PRKAG2 syndrome often manifests at a young adult age with a wide spectrum of presentations. A 12-year study of PRKAG2 syndrome in 45 mutations carriers from three families showed the mean initial age of presentation is 24. The most frequent initial presentations included palpitations (48%), syncope (28%), and pre-syncope (15%). However, the spectrum of presenting symptoms included chest pain, heart failure, myalgia, and epilepsy [11].

Evaluation of PRKAG2 patients by EKG frequently shows a short PR interval and delta waves. On echocardiogram, patients with PRKAG2 syndrome have been noted to have LVH with an eccentric distribution [11]. The natural history of PRKAG2 mutations reveals a slowly progressive, occasionally massive, increase in wall thickness in the majority of patients [11]. These findings are in contrast with sarcomere gene mutation forms of HCM, in which the myocardium undergoes a gradual decrease in hypertrophy with increasing age [12]. In addition, patients with sarcomeric gene mutations usually have an asymmetrical pattern of hypertrophy with predilection for the intraventricular septum [13]. With progression of the disease, PRKAG2 syndrome often evolves into a phase characterized by systolic dysfunction and left ventricular dilation. These features resemble dilated cardiomyopathy and can subsequently progress into heart failure [14].
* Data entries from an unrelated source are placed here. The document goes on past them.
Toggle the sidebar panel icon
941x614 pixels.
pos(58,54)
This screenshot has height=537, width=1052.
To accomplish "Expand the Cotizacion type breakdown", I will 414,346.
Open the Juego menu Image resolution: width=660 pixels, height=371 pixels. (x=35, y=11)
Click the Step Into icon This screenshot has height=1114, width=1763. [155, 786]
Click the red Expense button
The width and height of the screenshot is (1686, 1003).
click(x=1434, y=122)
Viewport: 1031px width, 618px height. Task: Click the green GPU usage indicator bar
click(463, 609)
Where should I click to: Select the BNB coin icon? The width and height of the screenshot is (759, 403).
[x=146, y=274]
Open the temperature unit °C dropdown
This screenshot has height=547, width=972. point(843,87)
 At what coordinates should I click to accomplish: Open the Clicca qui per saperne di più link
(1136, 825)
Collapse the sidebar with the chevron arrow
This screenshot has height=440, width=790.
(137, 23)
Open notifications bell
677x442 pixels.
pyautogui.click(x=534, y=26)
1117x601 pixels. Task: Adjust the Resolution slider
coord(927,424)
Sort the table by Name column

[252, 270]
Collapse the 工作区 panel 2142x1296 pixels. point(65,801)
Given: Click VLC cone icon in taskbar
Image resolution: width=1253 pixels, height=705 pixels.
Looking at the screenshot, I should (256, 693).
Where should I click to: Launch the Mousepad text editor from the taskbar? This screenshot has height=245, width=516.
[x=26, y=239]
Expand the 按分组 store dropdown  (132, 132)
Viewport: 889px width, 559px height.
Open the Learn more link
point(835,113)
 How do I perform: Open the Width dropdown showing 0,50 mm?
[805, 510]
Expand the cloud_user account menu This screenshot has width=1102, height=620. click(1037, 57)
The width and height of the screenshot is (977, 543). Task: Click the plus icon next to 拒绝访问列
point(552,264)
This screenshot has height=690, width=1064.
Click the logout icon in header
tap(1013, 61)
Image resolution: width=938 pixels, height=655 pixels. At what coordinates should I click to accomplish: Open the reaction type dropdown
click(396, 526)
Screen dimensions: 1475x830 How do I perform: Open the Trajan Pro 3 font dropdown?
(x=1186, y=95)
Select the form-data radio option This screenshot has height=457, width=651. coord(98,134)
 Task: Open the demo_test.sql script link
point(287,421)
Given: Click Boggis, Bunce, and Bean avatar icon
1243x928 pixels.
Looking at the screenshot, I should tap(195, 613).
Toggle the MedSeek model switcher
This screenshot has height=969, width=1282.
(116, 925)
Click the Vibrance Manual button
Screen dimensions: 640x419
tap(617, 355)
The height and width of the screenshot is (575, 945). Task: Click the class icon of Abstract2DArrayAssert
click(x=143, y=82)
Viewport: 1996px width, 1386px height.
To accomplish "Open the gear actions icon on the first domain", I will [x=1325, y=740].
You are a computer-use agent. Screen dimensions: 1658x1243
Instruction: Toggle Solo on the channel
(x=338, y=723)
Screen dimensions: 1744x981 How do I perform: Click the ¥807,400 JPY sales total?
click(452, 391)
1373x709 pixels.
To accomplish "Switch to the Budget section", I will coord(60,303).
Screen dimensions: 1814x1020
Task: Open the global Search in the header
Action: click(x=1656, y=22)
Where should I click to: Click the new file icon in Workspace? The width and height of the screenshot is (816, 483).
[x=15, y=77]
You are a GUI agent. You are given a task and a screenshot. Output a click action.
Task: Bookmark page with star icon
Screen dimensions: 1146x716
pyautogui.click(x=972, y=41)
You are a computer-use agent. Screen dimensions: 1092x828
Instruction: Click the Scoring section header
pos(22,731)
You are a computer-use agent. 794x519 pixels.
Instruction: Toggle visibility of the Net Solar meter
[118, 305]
PRKAG2 mutations have been linked to arrhythmias, particularly WPW syndrome. The underlying molecular mechanism for the arrhythmias is not entirely known, but it has been associated with the glycogen accumulation in the tissue. This association was elucidated in a study, which showed that inhibition of glycogen content accumulation in cardiomyocytes can effectively suppress arrhythmias in transgenic mice [14]. A different study suggested an alternative mechanism based on the observation that mutations in PRKAG2 lead to thinned and stretched annulus fibrosis, which is disrupted at the atrioventricular junction. These findings, along with the lack of identification of a histologically defined bypass tract, have suggested that the disruption in annulus fibrosis may be responsible for pre-excitation syndrome seen in PRKAG2 mutations [15].

It is important for clinicians to recognize various genetic syndromes and their unique clinical presentations in patients with suspected HCM. Patients presenting with features of HCM and conduction abnormalities may require further investigation into a unifying underlying genetic etiology for their disease presentation. This case highlights the utility of genetic testing in in diagnosing a patient with PRKAG2 syndrome, which was further confirmed by heart tissue biopsy. The CARE guidelines were followed in reporting this case.